神の〈享楽〉が過剰で、認識や記憶のはたらきが麻痺してしまうというのだ。
何も分からない、何も憶えていない… そういう状態になってしまう。

〈潜心〉は前に出た。瞑想状態のことだ。
ジャンヌ・ギュイヨンに詳しく、かつ、ヨガに精通している人によれば、
前々回(7)、ハウツー本に:
「パワーと感覚を〈外側〉に放たないようにして、それをできるだけ留め、制御するようにしてください」
とあったが、
このあたりは、プラティヤーハーラ (制感)に相当するということ。
そこから、どんどん境地が進んでいくのだが、
ジャンヌ自身は、アンゲランの一言で、最初からいきなりもっと深い境地に入ったわけで、
ディヤーナ (静慮)の体験からはじまっただろう、ということだ。

ま、このへんは、よくわかりません。
あくまでも目安だと思ってください。


行為も言説もない — 言葉が落ちてしまって、言葉の選択と組み合わせで構成される言説も、はらはらほどける。〈精神〉のはたらきが麻痺してしまった状態だ。

それは〈味わいの信〉の祈りでした。区別のまったくない祈り。イエス・キリストも、その神的な属性(訳注・善や美といった神の属性)も、私には見えなかったのですから。全てが〈味わいの信〉に没し、個々の区別がいっさい消え去りました。その場が、愛に譲られるために。愛がもっと広がりをもって、動機も理由もなく愛するために。
C'était une oraison de foi savoureuse qui425 excluait toute distinction, car je n'avais aucune vue ni de Jésus-Christ, ni des attributs divins : tout était absorbé dans une foi savoureuse, où toutes distinctions se perdaient pour donner lieu à l'amour d'aimer avec plus d'étendue, sans motifs, ni raisons d'aimer. 

それは〈味わいの信〉の祈りでした
〈内なる道〉の最初のステップだ。
ジャンヌの〈道〉は、〈信〉の純度ー神への信頼の純粋さーで、深まって行く。
〈味わいの信〉は、神の愛を享楽することがモーターになって、「ああ、確かに神がわたしを愛してくれている」と、神を信頼する〈信〉のあり方だ。
気持ちよさが、たとえ直感的であっても、「大丈夫だ」という確かめになっている。
その点、まだ〈信〉の純度が低い。

でも、最初は、この気持ちよさをたっぷり味わうのが、大切だという。


区別のまったくない祈り
愛に耽溺しちゃって、もう何も区別できない。
言葉が落ちて、個々の対象を分節できなくなってしまった。

 イエス・キリストも、その神的な属性も、私には見えなかったのです
イエス・キリストという名すら分節されなくなった。
「イエス・キリストは全き神であり全き人間であり、善であり美であり」うんぬんといった、属性についての意味分節もなされない。
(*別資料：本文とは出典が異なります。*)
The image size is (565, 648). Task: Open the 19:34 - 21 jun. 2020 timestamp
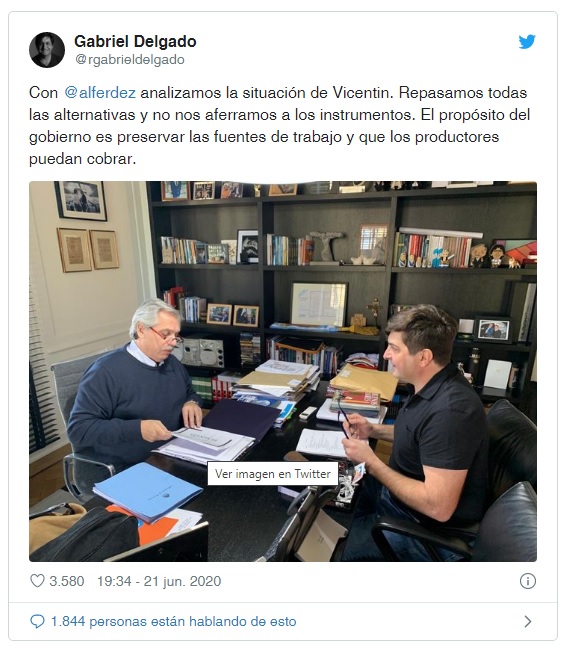point(159,581)
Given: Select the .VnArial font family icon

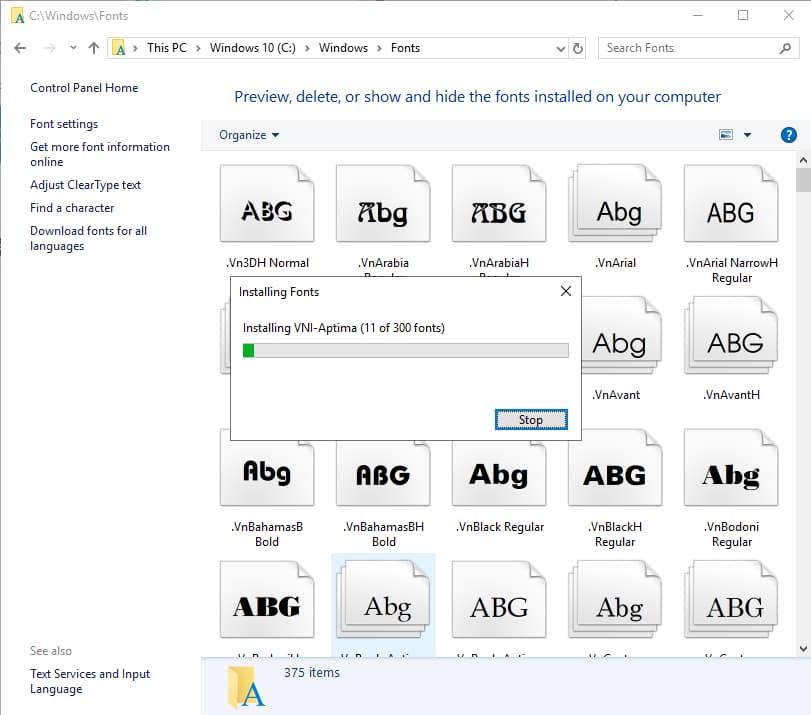Looking at the screenshot, I should (x=615, y=211).
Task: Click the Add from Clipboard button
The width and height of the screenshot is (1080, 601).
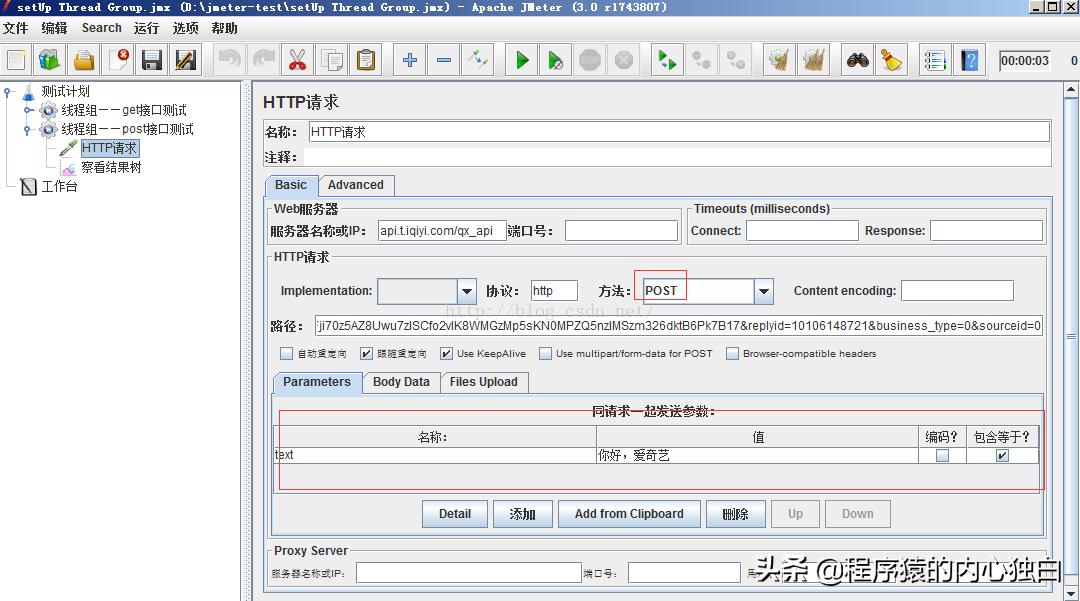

全てが〈味わいの信〉に没し、個々の区別がいっさい消え去りました

すごい!

その場が、愛に譲られるために
愛に、つまり神に、たましいが占有されるために

愛がもっと広がりをもって、動機も理由もなく愛するために
主語と動詞だけピックアップすると:
愛が愛する…
何を?
愛を。
愛が愛を愛する。
つまり、神が神自身を愛する。
ということは、たましい(わたし)の出る幕がない。
という境地。

ただし、この〈味わいの信〉の段階では、まだこの境地まで行っていない。
そのためには、たましいが、
「もっと、広がりをもって」ー
もっともっと広がって行かなければならない。

広がって、しまいには、無限になる。

そうすると、さっき〈占有〉という言葉があったように、
無限の神の愛が、たましいをすっかり占有できるようになる。
すっかり占有しても、もう、たましいは、痛くもなくなり、何も感じなくなる。
たましいの消滅。
なくなった
たましい

自由

そこまで行かなければならない。

今は、まだ。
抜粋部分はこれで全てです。